The statement quoted Dan Herman, the group’s head of advocacy and campaigns, as saying that if Mr. Pompeo is confirmed, he would fit “into the ’War Cabinet’ Trump is assembling with John Bolton.”

Mr. Pompeo is a former U.S. Army officer who graduated first in his class from West Point and received a degree from Harvard Law School. He rode the Republican tea party wave into Congress in 2011.

Despite relatively broad support he has received from senators as CIA director, many on the left criticize comments he has made about climate change and Muslims.

During a confirmation hearing last year, Mr. Pompeo said he believed it was “ignorant, dangerous and absolutely unbelievable” that some U.S. officials have argued that climate change is a top national security threat.

An online video shows Mr. Pompeo telling a church group in 2014 that the jihadi “threat to America is from people who deeply believe that Islam is the way and the light and the only answer.”

“As we think about what U.S. policy needs to be and how we will begin to combat this, we need to recognize that these folks believe that it is religiously driven for them to wipe Christians from the face of the earth,” Mr. Pompeo said at the time. “They may be wrong. There’s some debate about that. The Koran actually says they may be wholly misguided, and I will tell you it is absolutely a minority within the Muslim faith.

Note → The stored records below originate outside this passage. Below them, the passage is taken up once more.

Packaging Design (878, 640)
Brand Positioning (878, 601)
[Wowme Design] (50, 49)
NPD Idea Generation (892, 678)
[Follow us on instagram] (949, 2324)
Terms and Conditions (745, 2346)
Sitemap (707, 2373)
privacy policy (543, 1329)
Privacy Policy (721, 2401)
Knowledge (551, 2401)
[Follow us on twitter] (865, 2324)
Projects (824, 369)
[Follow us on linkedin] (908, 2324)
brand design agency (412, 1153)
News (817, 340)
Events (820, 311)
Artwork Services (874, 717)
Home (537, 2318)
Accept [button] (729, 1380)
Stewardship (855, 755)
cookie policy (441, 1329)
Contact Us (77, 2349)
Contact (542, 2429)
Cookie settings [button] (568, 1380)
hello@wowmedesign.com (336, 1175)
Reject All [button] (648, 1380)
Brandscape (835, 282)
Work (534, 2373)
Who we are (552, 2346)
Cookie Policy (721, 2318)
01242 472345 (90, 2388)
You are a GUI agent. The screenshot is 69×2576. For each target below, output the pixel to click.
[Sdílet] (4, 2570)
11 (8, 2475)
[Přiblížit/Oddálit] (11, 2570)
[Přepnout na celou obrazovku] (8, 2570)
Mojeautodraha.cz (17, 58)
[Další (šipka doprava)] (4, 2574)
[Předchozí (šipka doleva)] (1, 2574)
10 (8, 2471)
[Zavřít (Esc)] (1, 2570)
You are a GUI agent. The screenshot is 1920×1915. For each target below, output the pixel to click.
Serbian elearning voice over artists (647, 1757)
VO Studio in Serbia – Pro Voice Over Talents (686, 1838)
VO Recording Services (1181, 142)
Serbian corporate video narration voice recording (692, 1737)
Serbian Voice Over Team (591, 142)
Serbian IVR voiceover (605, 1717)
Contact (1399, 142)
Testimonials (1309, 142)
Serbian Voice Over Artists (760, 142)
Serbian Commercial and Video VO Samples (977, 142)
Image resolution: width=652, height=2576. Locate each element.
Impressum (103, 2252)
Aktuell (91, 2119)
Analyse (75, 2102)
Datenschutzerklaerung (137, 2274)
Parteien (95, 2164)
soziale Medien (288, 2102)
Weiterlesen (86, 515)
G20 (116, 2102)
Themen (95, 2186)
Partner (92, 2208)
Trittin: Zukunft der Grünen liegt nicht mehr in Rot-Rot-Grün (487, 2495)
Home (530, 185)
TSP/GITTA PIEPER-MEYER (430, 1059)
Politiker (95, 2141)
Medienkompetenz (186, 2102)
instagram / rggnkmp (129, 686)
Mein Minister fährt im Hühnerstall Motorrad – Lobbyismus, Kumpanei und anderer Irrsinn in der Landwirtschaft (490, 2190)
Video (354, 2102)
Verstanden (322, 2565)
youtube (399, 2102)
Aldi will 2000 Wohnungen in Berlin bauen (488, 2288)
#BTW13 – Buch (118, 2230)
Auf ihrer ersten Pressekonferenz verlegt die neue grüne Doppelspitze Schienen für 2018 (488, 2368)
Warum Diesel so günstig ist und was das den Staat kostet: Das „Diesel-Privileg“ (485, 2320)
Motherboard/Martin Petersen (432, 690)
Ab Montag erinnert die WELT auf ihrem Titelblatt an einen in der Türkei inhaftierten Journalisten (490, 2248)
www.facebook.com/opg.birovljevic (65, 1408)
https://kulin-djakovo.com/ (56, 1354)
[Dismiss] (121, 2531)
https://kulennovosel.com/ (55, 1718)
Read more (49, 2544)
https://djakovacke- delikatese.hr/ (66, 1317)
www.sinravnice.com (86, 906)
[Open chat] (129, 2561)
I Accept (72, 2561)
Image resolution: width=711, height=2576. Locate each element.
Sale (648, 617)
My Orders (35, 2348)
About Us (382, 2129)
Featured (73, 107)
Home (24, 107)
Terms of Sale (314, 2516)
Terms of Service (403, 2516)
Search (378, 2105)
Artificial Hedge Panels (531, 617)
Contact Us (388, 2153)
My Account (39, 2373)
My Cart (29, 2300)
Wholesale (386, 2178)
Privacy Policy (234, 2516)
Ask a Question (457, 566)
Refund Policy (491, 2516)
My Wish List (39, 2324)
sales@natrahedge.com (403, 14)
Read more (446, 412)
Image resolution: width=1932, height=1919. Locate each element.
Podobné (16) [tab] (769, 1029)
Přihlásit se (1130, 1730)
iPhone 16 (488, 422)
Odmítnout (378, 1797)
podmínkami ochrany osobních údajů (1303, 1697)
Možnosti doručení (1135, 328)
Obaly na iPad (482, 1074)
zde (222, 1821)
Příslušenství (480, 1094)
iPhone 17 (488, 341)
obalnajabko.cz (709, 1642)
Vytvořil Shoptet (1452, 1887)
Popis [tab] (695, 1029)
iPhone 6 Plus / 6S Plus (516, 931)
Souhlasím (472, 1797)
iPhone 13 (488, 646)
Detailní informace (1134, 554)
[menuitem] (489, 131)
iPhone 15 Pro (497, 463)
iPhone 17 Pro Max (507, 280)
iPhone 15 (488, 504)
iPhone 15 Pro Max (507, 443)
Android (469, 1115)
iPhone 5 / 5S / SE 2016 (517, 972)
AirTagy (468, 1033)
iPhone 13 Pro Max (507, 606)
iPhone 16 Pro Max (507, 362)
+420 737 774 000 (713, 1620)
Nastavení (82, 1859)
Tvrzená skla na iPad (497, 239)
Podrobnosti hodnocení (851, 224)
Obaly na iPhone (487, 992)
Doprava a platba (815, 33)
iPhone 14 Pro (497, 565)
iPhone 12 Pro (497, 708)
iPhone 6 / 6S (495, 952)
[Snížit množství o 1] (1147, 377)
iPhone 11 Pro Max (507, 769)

“But these folks are serious, and they abhor Christians and will continue to press against us until we make sure that we pray and stand and fight and make sure that we know that Jesus Christ as our savior is truly the only solution for our world,” Mr. Pompeo said.

Feelings about the secretary of state nominee are mixed at the State Department. Behind the scenes, however, several diplomats have told The Times they are hopeful that Mr. Pompeo, who enjoys a closer rapport with Mr. Trump and is more comfortable in public forums and with the news media than the reserved Mr. Tillerson, will boost the department’s lagging interagency clout.

Dave Boyer contributed to this article, which is based in part on wire service reports.